Kimrisa why are you changing his food AGAIN? You're not taking the excellent advice givin to you. I know in several responses to your GI issue threads. It has been mentione PLAIN yogurt... not flavored, you've also been told to keep him on the same food for at least a month by myself as well as other learned people here. You're not doing your pup any good with these constant diet changes and incorrect additives. If you really want to help your pup PLEASE follow the advice given specifically and accurately or you're just going to make matters worse and not better. You have an english bulldog... they have VERY sensitive digestive tracts, you really NEED to give one cure a good chance before changing things yet again. Even the vet will tell you a month on food before considering it not helpful or harmful.


----------



## kimrisa (Jan 9, 2010)

Just to clarify-- I have NOT made any dietary changes regarding yogurt--the breeder had him on vanilla dannon yogurt and I've been followign that protocol. I was just wondering if maybe that was part of his issues.
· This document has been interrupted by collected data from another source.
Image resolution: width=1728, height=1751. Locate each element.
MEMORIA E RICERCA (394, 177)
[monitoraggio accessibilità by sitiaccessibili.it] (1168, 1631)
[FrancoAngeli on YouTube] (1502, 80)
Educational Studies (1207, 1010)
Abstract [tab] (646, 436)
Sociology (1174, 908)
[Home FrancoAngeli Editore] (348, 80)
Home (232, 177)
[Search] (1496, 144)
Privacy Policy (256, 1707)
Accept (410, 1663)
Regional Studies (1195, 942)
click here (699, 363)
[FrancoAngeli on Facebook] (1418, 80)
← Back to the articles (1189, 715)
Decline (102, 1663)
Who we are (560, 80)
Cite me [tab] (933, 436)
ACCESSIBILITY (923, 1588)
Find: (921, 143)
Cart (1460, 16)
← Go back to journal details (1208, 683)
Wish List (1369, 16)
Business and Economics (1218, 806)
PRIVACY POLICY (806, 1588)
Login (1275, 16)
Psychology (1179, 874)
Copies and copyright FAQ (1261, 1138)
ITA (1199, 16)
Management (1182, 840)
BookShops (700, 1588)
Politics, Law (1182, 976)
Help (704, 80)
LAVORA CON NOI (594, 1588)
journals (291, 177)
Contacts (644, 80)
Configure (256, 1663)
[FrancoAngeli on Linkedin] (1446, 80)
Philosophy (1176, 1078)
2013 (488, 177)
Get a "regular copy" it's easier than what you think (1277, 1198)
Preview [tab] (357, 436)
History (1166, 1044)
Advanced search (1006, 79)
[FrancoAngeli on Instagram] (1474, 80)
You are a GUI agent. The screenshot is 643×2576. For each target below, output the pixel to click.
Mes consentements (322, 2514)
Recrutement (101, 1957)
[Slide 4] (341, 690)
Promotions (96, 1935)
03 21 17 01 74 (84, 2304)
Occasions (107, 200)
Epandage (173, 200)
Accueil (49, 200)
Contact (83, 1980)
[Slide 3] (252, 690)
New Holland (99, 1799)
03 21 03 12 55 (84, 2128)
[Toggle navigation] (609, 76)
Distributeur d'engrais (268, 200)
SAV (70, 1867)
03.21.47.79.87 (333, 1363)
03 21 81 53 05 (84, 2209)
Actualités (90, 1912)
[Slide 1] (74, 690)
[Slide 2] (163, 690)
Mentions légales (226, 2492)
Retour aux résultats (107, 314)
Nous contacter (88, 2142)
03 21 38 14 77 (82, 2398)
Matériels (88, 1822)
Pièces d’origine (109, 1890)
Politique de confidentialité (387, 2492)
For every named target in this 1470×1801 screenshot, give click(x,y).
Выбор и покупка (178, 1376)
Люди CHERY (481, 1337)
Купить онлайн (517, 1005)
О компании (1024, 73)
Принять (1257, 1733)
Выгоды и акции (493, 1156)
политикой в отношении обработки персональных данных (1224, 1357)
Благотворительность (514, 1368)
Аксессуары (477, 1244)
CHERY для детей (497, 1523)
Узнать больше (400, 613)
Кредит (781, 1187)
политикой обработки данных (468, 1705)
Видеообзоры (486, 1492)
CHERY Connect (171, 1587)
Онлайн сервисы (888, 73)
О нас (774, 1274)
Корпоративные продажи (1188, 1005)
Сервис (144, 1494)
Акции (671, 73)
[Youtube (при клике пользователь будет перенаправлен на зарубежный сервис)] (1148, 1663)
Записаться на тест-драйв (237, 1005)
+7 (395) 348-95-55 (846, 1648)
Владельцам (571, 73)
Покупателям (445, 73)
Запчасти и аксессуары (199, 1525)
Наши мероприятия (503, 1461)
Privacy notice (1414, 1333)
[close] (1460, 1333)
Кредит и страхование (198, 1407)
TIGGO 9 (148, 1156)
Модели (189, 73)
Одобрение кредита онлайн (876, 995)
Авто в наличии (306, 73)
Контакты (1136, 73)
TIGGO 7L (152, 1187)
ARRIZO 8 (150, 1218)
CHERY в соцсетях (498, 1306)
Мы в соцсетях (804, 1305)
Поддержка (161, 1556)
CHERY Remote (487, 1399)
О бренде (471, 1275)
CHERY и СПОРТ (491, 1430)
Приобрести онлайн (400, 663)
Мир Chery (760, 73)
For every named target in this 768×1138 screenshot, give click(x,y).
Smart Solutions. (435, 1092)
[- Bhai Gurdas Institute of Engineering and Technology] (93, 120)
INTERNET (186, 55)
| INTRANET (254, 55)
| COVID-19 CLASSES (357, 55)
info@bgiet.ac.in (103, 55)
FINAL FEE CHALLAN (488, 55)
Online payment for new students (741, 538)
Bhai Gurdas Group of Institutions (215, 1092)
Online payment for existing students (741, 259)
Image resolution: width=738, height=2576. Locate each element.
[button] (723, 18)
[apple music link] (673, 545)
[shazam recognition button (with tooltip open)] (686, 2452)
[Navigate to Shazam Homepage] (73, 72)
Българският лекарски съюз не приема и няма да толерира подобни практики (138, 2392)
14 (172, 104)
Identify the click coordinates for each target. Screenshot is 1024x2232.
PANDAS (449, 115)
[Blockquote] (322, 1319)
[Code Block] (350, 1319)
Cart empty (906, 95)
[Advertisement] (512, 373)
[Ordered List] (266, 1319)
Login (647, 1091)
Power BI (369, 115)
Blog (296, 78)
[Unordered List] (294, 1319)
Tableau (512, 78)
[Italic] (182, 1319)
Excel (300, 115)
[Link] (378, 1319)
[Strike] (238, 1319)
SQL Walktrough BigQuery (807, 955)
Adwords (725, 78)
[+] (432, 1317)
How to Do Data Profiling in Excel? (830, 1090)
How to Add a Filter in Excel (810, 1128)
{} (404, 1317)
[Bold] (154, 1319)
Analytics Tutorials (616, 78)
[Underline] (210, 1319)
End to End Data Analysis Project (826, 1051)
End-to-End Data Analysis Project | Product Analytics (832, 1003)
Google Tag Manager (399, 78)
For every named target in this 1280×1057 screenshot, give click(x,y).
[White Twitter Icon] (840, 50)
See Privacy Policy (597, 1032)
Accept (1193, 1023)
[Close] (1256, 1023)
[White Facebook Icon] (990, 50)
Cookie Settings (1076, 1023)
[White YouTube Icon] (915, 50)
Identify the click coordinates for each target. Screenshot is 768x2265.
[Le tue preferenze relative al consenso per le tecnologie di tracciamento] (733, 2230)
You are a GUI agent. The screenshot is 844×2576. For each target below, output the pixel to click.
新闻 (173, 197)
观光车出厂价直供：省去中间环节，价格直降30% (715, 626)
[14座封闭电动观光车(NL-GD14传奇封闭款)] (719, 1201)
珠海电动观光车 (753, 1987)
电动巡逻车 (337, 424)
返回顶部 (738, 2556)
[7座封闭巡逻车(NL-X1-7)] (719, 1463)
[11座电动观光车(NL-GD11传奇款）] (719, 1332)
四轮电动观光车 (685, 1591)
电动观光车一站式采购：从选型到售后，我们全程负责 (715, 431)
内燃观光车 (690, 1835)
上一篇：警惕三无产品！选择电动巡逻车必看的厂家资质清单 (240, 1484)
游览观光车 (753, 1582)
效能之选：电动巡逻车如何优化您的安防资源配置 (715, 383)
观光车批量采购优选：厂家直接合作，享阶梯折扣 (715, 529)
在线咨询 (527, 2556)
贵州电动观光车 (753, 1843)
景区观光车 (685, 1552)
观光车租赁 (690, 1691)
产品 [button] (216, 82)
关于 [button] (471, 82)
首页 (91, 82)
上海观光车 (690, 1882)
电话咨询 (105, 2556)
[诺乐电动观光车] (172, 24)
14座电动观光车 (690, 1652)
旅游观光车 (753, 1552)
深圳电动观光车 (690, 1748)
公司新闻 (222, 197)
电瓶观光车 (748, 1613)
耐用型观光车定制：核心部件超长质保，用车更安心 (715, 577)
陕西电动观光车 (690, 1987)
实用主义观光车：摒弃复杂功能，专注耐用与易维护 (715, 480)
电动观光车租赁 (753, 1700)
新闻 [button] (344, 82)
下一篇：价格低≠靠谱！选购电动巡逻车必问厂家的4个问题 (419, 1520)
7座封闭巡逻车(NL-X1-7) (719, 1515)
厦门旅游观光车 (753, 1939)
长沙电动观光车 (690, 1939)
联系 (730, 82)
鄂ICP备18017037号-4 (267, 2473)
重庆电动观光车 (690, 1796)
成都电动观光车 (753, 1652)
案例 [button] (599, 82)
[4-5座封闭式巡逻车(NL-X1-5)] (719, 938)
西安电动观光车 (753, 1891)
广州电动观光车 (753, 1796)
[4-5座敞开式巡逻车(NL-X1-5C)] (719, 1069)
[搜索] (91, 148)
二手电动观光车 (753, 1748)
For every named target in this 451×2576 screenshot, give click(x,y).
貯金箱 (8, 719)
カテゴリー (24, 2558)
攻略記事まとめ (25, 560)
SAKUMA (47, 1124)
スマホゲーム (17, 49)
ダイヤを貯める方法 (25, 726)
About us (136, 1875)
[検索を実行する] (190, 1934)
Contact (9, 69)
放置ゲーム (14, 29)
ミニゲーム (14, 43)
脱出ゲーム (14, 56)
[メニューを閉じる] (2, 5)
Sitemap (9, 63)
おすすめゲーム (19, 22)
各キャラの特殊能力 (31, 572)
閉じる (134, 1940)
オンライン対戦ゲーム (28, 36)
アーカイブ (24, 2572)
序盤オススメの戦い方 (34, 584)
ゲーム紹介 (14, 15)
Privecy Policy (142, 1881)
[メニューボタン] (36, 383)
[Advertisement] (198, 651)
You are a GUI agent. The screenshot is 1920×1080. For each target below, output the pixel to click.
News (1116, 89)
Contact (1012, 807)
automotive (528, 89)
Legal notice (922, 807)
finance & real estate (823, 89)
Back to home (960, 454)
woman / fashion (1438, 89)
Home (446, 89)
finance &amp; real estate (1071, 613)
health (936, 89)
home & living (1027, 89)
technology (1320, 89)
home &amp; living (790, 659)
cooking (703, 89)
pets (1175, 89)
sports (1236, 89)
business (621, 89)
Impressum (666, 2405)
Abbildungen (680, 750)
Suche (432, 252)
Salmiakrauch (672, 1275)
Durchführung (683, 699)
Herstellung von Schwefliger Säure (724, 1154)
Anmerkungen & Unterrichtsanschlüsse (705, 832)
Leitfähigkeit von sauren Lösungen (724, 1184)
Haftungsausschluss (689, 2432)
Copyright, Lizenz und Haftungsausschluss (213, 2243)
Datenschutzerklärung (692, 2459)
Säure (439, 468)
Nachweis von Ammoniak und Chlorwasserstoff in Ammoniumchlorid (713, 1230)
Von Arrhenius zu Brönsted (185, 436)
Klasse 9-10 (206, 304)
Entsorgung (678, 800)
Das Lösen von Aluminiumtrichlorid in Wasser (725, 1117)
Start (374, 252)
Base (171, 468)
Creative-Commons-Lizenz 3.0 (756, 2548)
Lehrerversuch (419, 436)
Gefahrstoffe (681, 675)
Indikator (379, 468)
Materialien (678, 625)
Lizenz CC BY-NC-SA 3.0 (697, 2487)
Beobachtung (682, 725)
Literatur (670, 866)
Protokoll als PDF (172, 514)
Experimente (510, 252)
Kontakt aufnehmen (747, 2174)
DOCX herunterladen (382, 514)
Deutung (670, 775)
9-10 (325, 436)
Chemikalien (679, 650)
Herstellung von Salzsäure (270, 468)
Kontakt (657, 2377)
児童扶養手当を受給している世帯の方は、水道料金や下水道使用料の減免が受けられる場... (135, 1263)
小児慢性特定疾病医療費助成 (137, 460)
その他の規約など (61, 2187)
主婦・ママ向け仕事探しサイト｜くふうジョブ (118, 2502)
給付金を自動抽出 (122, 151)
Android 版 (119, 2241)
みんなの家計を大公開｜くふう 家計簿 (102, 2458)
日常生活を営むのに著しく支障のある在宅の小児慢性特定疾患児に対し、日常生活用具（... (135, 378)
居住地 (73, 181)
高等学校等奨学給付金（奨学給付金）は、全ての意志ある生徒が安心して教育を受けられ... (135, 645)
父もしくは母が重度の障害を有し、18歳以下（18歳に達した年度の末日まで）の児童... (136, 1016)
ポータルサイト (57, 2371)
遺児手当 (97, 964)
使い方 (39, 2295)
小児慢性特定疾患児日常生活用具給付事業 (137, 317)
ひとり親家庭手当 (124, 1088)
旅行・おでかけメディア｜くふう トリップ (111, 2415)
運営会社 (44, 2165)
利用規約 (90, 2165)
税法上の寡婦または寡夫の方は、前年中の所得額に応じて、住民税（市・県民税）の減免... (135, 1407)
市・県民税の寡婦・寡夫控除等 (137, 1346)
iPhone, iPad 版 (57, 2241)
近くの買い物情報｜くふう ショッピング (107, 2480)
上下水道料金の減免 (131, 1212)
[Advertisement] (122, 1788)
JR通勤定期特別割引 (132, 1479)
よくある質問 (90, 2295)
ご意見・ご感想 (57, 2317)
As for the food, I am staying with the same brand of california natural, just transitoning to the lamb and rice which is supposedly easier on the digestive system.


----------



## mrslloyd09 (Jul 12, 2009)

I would think that the vanilla might be a little too I guess rich is the word, maybe too sweet. Right now my girls get Nancy's Plain Organic yogurt. Mandie had a tummy upset o Monday so I upped how much I was giving her and she is right as rain again.


----------



## Dog_Shrink (Sep 29, 2009)

kimrisa said:


> As for the food, I am staying with the same brand of california natural, just transitoning to the lamb and rice which is supposedly easier on the digestive system.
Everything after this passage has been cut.